This week we welcome Dominic DeFranco who joins us as a new PhD student.
Dom is working on the EU H2020-funded ‘Council of Coaches’ project which
aims to use theories of argumentation and dialogue structure in
particular to contribute to the automation of personalized coaching
Alison has recently secured funding from EPSRC on “Example-driven machine human collaboration in mathematics”, and work has now begun. In this project she will build on investigations into example-use in mathematics, and employ third party model generators, to design and build a system which can interface to online mathematical conversations. This will draw together theories of argumentation, automated reasoning systems, and ethnographical, cognitive and philosophical studies of how people do mathematics. The prototype system will be evaluated by running it on mathematical conversations in real-time, and seeing, by a variety of measures, whether mathematicians regard it as useful, and whether they are prepared to interact directly with it. The project (EP/P017320/1) will run from May, 2017 – October, 2018.
Many congratulations to Mathilde Janier, who today successfully defended her PhD thesis on Dialogical Dynamics and Argumentative Structures in Dispute Mediation Discourse. She was examined by Prof. Thomas Gordon from the University of Potsdam and Fraunhofer FOKUS, and by Dr. Alison Pease from Dundee.
We are delighted to welcome Brian Plüss to the ARG-tech team. Brian joins us as Postdoctoral Research Associate to take part in the Augmented Deliberative Democracy (ADD-up) project. Funded by the Volkswagen Foundation, between 2017 and 2020, Brian will combine argumentation mining, analyses and visualisations to augment complex public deliberations in real time, working in collaboration with researchers in linguistics and political communication from the University of Konstanz and the University of Goettingen, Germany.
Before joining ARG-tech, Brian was Research Associate at The Open University’s Knowledge Media Institute, working in the EPSRC-funded Election Debate Visualisation project, in collaboration with researchers in Political Communication and Design from the University of Leeds. Brian has a PhD from The Open University’s Computing and Communications Department for the thesis “A Computational Model of Non-Cooperation in Natural Language Dialogue”. In his doctoral research, he specialised in analysing and modelling non-cooperation in political interviews. Before this, he obtained a MSc in computer science at the National University of Rosario, Argentina. He has carried out research on virtual human systems at USC’s Institute for Creative Technologies in Los Angeles, California, and on software architectures and formal methods in Portugal, Argentina and Finland. From 2001 to 2004, he worked as a software engineer for ATX Software in Lisbon, Portugal.

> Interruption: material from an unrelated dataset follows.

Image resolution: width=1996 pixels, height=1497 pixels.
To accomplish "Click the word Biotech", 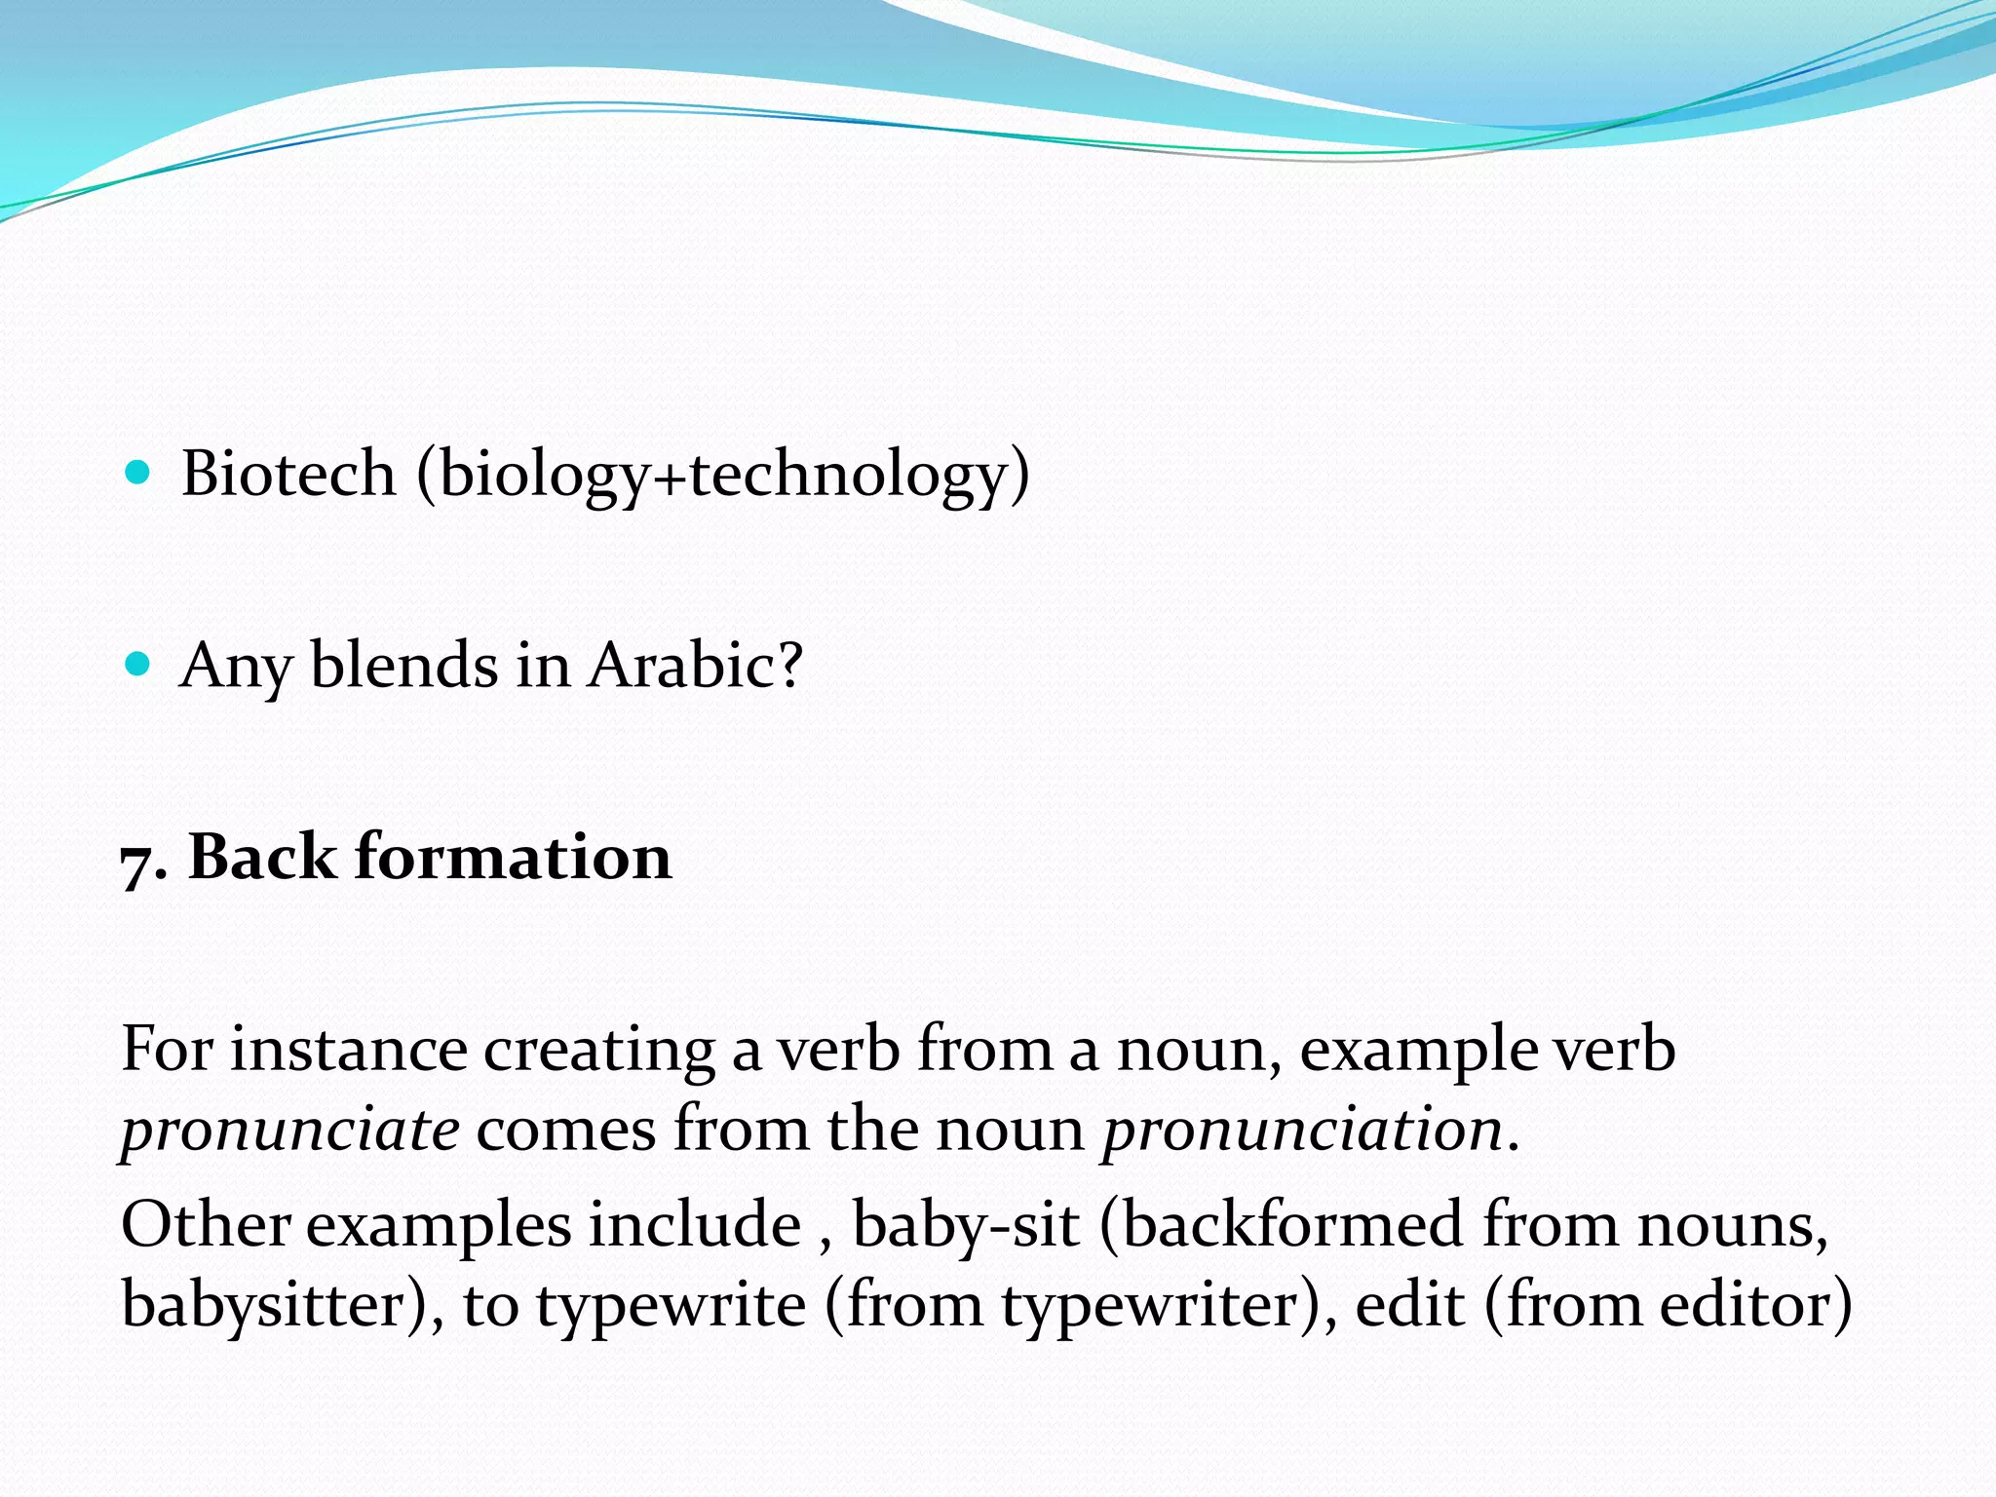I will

We are delighted to welcome Debela Tesfaye to the ARG-tech team. Debela joins us from the University of Addis Ababa where he worked remotely with Michael Zock and others on meronyms, synonyms and other syntactic and semantic relations. He will be working as a PhD student on the topic of argument mining.
Martin Pereira Farina and Chris Reed are organising a workshop on explainable computational intelligence that aims to connect natural language generation, fuzzy systems and previously impenetrable AI systems that are typically seen only as black boxes.
The XCI2017 workshop will be held at INLG 2017 in Santiago de Compostela on 4 September 2017 and the deadline for submissions is 2 June 2017.
We’re delighted to welcome Prof. Randy Harris from the University of Waterloo who is co-leading one of the foremost groups in computational rhetoric, RhetFIg. Randy will be delivering a talk on Thursday, 23rd March at 10am in the lab (QMB2.15), entitled “Chiastic figures and how they argue”. All welcome as usual.
In a week of good news, funding has just been announced for two new projects in ARG-tech. €290k has been awarded to the group by the VW foundation for a collaboration with the University of Konstanz to fund the appointment of Brian Pluss under the guidance of Katarzyna Budzynska and Chris Reed to work on Augmented Deliberative Democracy (ADD-up). Alison Pease has secured a further £125k from EPSRC for a project on Example-driven machine-human collaboration in mathematics. The project aims to develop mixed-initiative mathematics in which multiple parties, both human and machine, collaborate in order to produce novel research mathematics. Both projects will start in 2017.
We are delighted to report that Rory Duthie has been awarded Best Student Paper Prize at the 6th International Conference on Computational Models of Argument (COMMA 2016) in Potsdam. Rory has just started the second year of his PhD under the supervision of Katarzyna Budzynska, and was awarded the prize for his paper, Mining Ethos in Political Debate.
In a great bit of profile-raising for the research areas of computational models of argument and argument mining, the British popular science magazine, New Scientist, has a feature on the topic in its current issue. The article includes some description of our work with IBM and with the BBC Moral Maze data. In addition, the feature is further highlighted by a leader article.